Problem requirements ▸ Beginning at the line containing "Suscríbete a nuestro Newsletter (171, 2402)" in the material below and ending at the line containing "Последние публикации (78, 401)", return each line exactly and add nothing.

Records shown ▸
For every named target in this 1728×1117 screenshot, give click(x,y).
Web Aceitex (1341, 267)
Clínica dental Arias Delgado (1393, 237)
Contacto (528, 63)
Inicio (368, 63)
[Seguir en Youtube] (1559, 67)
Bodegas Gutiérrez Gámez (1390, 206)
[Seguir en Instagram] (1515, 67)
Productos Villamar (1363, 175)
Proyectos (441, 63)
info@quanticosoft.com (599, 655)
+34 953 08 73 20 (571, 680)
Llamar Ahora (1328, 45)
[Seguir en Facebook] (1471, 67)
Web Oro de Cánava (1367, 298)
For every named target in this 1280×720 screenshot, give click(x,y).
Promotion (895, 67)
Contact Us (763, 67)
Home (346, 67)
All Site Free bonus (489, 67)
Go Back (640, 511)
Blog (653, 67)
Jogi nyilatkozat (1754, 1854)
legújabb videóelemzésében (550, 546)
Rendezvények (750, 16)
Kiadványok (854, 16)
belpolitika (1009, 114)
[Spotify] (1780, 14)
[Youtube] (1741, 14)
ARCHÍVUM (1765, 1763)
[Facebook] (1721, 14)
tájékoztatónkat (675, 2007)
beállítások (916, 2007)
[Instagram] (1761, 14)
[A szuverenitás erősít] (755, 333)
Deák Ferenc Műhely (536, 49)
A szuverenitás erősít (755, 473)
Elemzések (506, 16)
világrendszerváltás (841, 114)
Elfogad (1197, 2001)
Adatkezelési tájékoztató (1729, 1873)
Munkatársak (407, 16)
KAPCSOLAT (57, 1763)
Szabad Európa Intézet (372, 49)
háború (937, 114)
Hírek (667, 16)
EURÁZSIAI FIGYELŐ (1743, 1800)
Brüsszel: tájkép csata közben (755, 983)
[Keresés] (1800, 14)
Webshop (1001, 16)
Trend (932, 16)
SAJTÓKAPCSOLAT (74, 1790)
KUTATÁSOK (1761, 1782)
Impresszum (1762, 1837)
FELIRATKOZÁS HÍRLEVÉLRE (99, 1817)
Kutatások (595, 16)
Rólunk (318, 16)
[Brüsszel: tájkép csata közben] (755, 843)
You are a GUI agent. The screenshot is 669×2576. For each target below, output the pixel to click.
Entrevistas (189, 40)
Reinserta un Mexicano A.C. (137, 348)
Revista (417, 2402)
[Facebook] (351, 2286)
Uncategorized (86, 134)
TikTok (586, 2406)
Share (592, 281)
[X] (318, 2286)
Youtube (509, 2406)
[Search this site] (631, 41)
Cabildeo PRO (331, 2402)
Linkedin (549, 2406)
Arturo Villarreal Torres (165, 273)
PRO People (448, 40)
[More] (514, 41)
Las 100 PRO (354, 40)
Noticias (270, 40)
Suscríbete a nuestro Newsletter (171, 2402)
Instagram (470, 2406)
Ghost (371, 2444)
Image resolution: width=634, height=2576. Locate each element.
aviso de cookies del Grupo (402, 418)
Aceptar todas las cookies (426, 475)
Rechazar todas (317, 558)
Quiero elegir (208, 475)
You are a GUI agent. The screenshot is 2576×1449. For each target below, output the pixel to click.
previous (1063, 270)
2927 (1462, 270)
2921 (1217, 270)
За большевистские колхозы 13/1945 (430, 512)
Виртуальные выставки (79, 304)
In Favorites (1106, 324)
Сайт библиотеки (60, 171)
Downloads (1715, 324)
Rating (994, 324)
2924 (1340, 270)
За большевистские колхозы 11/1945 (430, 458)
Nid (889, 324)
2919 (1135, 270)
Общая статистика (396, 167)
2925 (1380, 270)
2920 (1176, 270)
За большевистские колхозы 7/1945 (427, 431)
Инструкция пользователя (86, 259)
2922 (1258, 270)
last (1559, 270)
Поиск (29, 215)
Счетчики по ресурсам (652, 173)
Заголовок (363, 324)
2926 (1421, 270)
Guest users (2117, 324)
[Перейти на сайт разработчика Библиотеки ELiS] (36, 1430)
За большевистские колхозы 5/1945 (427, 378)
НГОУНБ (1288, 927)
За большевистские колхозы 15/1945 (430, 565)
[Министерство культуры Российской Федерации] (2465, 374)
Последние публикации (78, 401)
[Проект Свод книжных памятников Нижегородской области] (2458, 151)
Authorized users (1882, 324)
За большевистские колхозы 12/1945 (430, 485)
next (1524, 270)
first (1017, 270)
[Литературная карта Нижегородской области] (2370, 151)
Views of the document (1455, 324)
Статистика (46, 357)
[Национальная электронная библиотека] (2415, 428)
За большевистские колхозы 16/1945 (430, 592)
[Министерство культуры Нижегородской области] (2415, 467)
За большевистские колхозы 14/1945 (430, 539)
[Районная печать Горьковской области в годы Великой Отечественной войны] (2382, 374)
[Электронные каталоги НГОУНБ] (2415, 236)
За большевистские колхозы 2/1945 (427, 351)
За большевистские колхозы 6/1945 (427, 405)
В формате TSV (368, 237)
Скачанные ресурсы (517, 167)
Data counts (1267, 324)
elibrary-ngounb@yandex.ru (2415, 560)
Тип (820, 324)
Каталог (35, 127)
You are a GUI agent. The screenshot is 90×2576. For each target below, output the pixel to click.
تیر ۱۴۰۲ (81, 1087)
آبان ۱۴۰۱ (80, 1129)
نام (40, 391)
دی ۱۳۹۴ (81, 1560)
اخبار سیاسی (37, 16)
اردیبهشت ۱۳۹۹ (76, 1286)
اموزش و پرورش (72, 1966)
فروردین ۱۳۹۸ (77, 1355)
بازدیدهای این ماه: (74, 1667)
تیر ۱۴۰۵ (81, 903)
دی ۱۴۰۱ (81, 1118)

Solution to the exercise ▸
Suscríbete a nuestro Newsletter (171, 2402)
Instagram (470, 2406)
Ghost (371, 2444)
Image resolution: width=634, height=2576. Locate each element.
aviso de cookies del Grupo (402, 418)
Aceptar todas las cookies (426, 475)
Rechazar todas (317, 558)
Quiero elegir (208, 475)
You are a GUI agent. The screenshot is 2576×1449. For each target below, output the pixel to click.
previous (1063, 270)
2927 (1462, 270)
2921 (1217, 270)
За большевистские колхозы 13/1945 (430, 512)
Виртуальные выставки (79, 304)
In Favorites (1106, 324)
Сайт библиотеки (60, 171)
Downloads (1715, 324)
Rating (994, 324)
2924 (1340, 270)
За большевистские колхозы 11/1945 (430, 458)
Nid (889, 324)
2919 (1135, 270)
Общая статистика (396, 167)
2925 (1380, 270)
2920 (1176, 270)
За большевистские колхозы 7/1945 (427, 431)
Инструкция пользователя (86, 259)
2922 (1258, 270)
last (1559, 270)
Поиск (29, 215)
Счетчики по ресурсам (652, 173)
Заголовок (363, 324)
2926 (1421, 270)
Guest users (2117, 324)
[Перейти на сайт разработчика Библиотеки ELiS] (36, 1430)
За большевистские колхозы 5/1945 (427, 378)
НГОУНБ (1288, 927)
За большевистские колхозы 15/1945 (430, 565)
[Министерство культуры Российской Федерации] (2465, 374)
Последние публикации (78, 401)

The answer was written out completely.